— Start Data to process —

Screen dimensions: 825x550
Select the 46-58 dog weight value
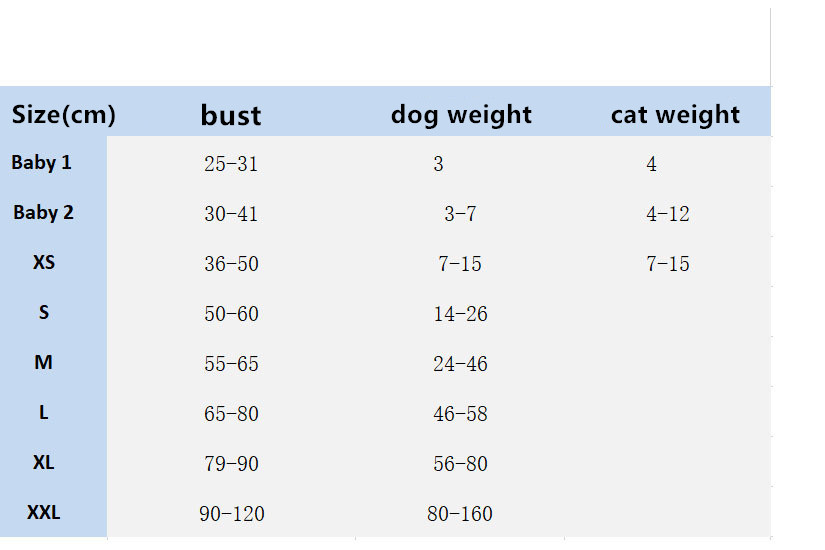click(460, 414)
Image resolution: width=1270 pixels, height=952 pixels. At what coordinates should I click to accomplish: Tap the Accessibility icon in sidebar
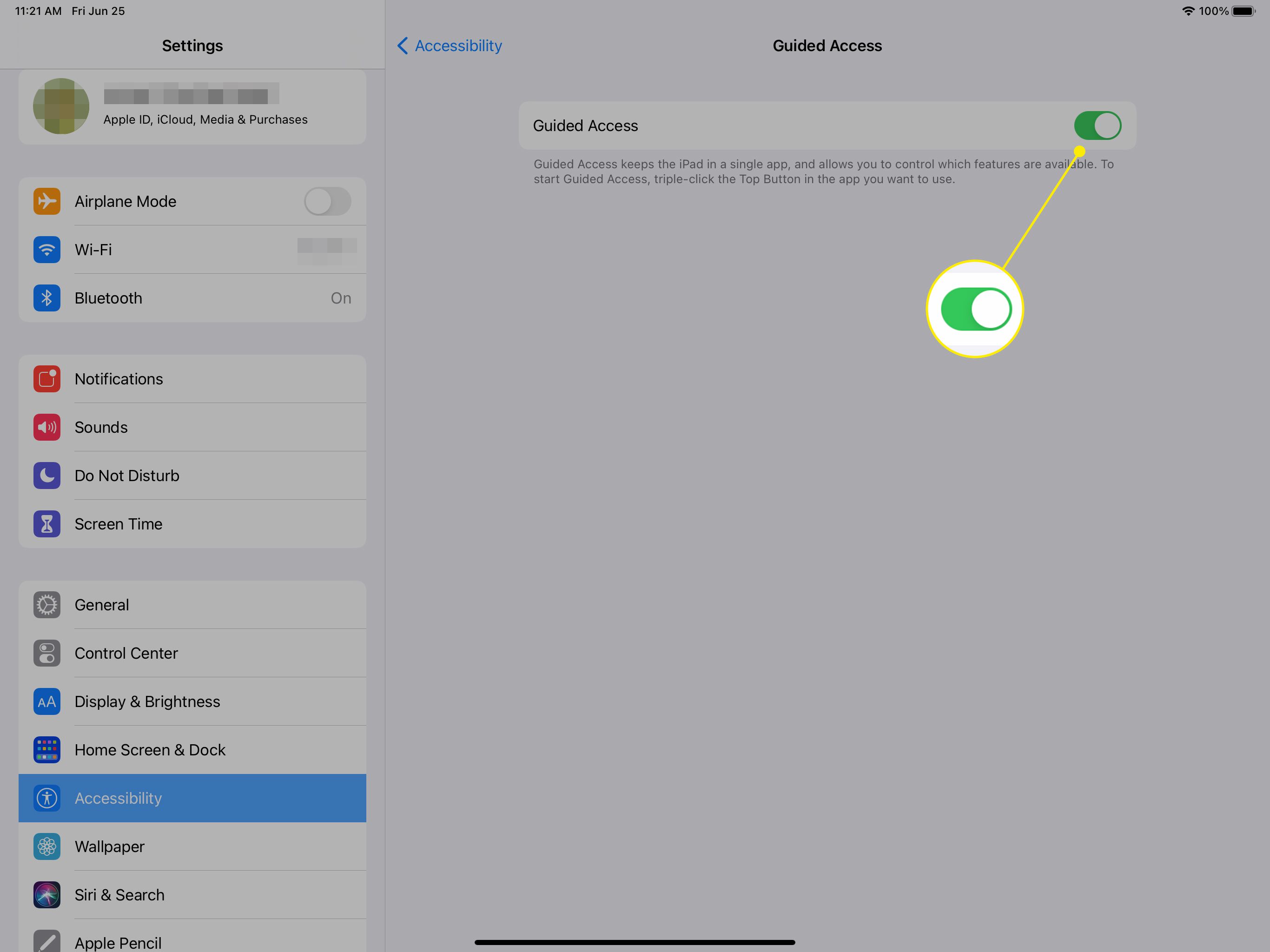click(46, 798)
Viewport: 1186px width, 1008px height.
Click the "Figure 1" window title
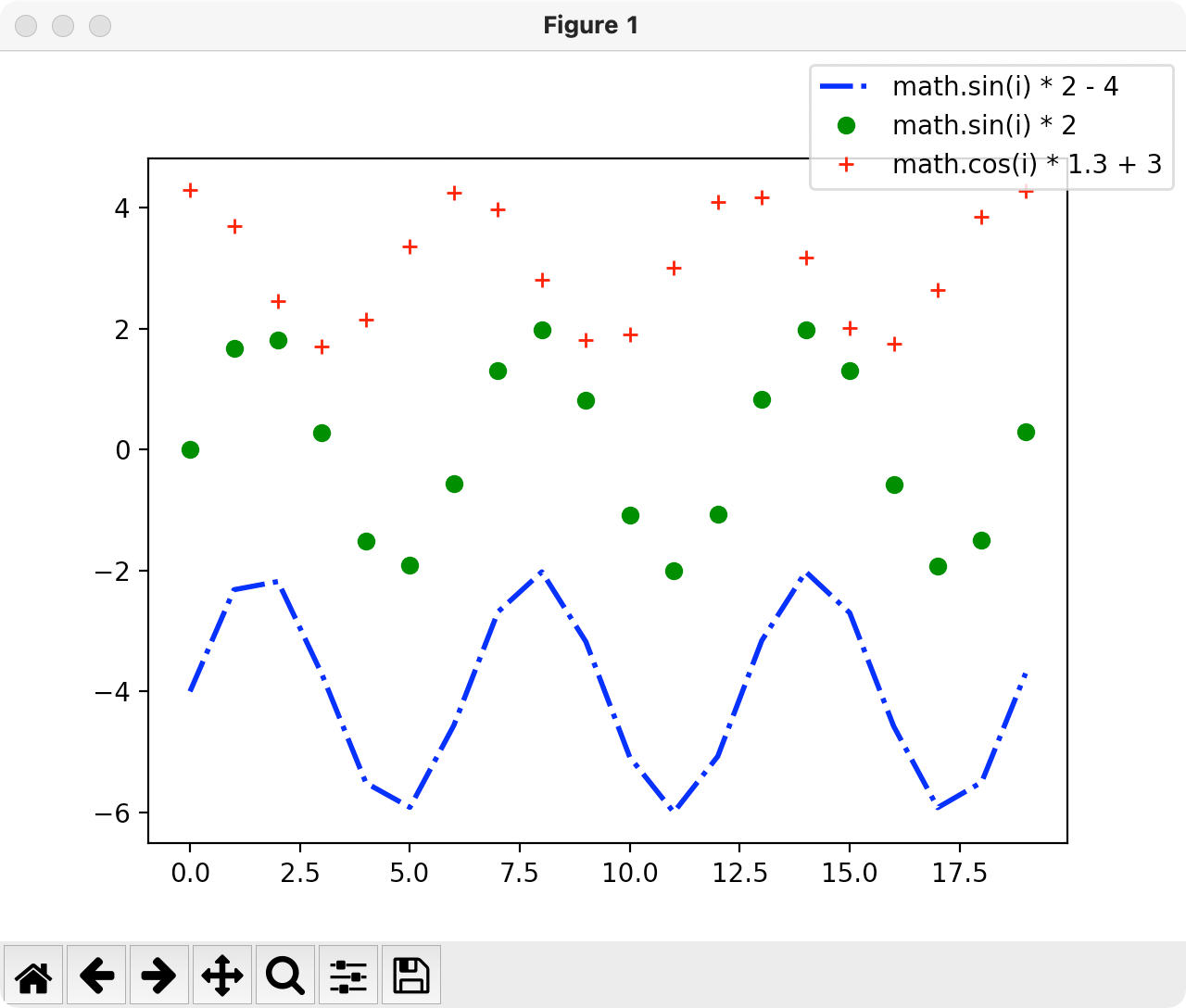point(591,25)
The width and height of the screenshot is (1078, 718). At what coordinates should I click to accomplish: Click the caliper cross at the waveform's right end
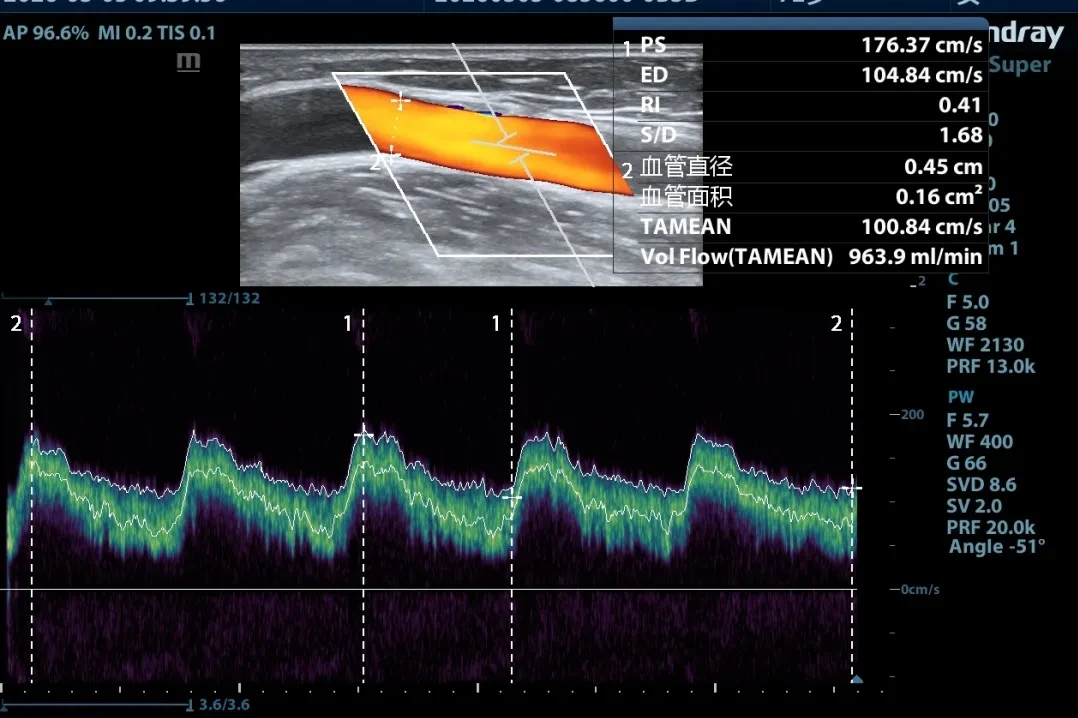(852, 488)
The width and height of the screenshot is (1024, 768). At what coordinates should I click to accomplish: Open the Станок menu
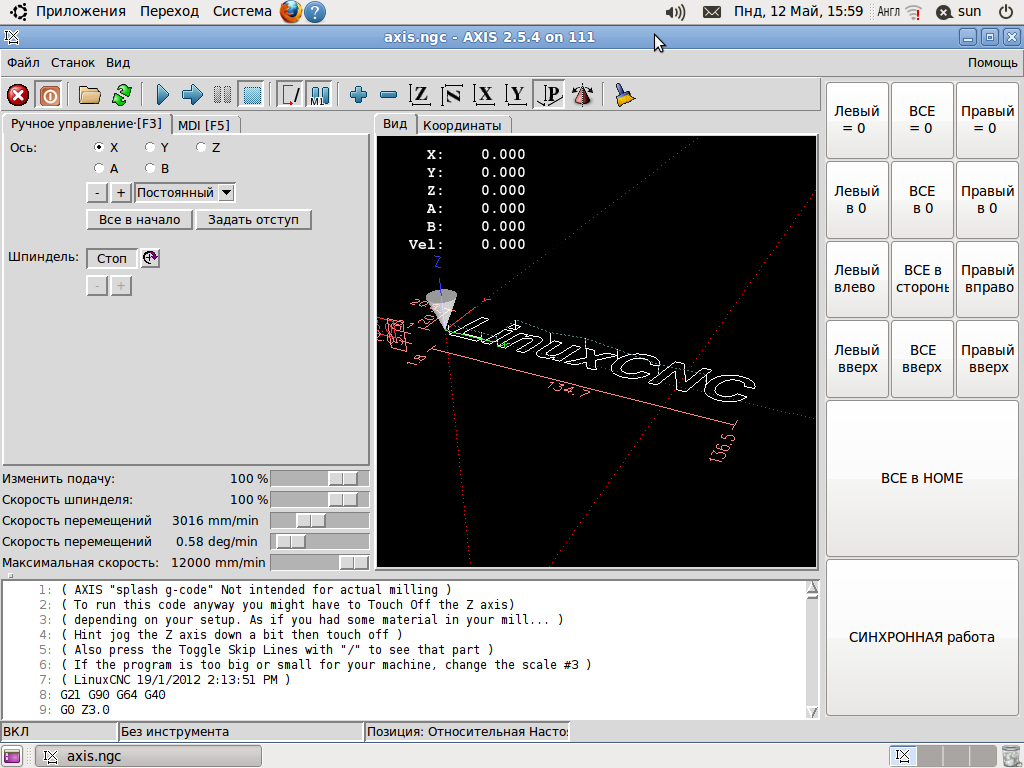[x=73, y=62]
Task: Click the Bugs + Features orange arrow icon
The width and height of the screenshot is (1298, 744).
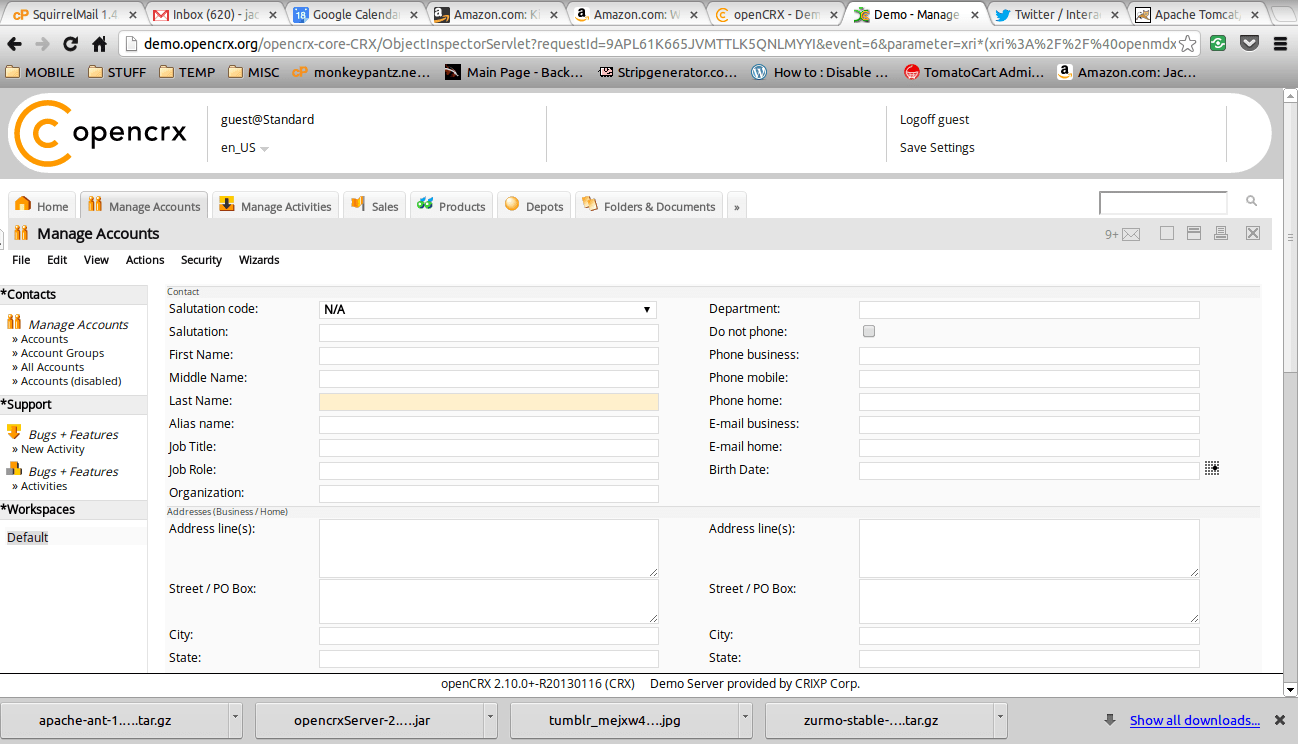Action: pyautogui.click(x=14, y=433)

— End Data to process —

#### What is asked:
Update the listing above by changing every occurrence of "screenshot" to "screen capture" and keeping all other text the same. Omit the pictures from your output.

#### Written reply:
Screen dimensions: 825x550
Select the 46-58 dog weight value
click(460, 414)
Image resolution: width=1270 pixels, height=952 pixels. At what coordinates should I click to accomplish: Tap the Accessibility icon in sidebar
click(46, 798)
Viewport: 1186px width, 1008px height.
Click the "Figure 1" window title
point(591,25)
The width and height of the screen capture is (1078, 718). At what coordinates should I click to accomplish: Click the caliper cross at the waveform's right end
(852, 488)
The width and height of the screen capture is (1024, 768). At what coordinates should I click to accomplish: Open the Станок menu
[x=73, y=62]
Task: Click the Bugs + Features orange arrow icon
The width and height of the screen capture is (1298, 744).
Action: pyautogui.click(x=14, y=433)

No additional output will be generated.